Background/Purpose: Methotrexate (MTX) and leflunomide (LEF) are used as adjunct immunosuppressants and corticosteroid sparing agents in treatment of Giant Cell Arteritis (GCA), but the efficacy is poorly investigated. The aim of this study was to compare efficacy, safety and drug survival between MTX and LEF in the treatment of GCA.

Methods: During 2007-2017 all patients diagnosed with GCA at the Department of Rheumatology were included in a hospital-based retrospective study. All patients receiving MTX and/or LEF due to insufficiency and/or adverse effects of treatment with Prednisolone were identified. Duration of treatment, causes of discontinuation and changes in Prednisolone dose, Erythrocyte sedimentation rate (ESR) and C-reactive protein (CRP) were registered. Concomitant myalgia and/or polymyalgia rheumatica (PMR) and large vessel involvement (LVI) (involvement of aorta and its primary and secondary branches) were noted. Remission was defined as doctor’s opinion of clinical remission and a Prednisolone dose ≤5mg/day. Baseline Prednisolone dose and CRP values were unevenly distributed between the groups. Therefore the effect in patients with a Prednisolone dose >7.5 mg at start of treatment were analyzed separately, interpreted as a group of patients with higher disease activity. Student-t test was used to compare means and Chi-square test to compare categorical variables. All statistical analyses were performed using the SPSS statistical package version 23.
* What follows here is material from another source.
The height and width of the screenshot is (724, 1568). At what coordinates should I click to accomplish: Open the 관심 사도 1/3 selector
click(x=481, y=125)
Results: 216 patients (70.4% women) were included (mean age 72.9 at time of diagnosis). Twenty-seven and 24 patients started treatment with LEF and MTX, respectively. During the treatment-period, the observed mean reduction in Prednisolone dose, ESR and CRP did not differ significantly. No significant difference between LEF and MTX in treatment duration to achieve remission/still on treatment was found (p=0.19). For patients with higher disease activity (Prednisolone >7.5mg), this difference was significant favoring LEF (p=0.02). In the same group, a non-significant difference was found in the time to discontinuation due to adverse effects (p=0.13). There were no differences in the number of adverse effects in the treatment groups, most of them mild and well known.

Conclusion: To our knowledge this is the first study to compare LEF and MTX in the treatment of GCA. Patients treated with LEF achieved remission earlier than MTX, and this difference was significant in patients with higher disease activity (p=0.02). We found no difference in tolerability and reduction in ESR and CRP after 6 months of treatment between the groups.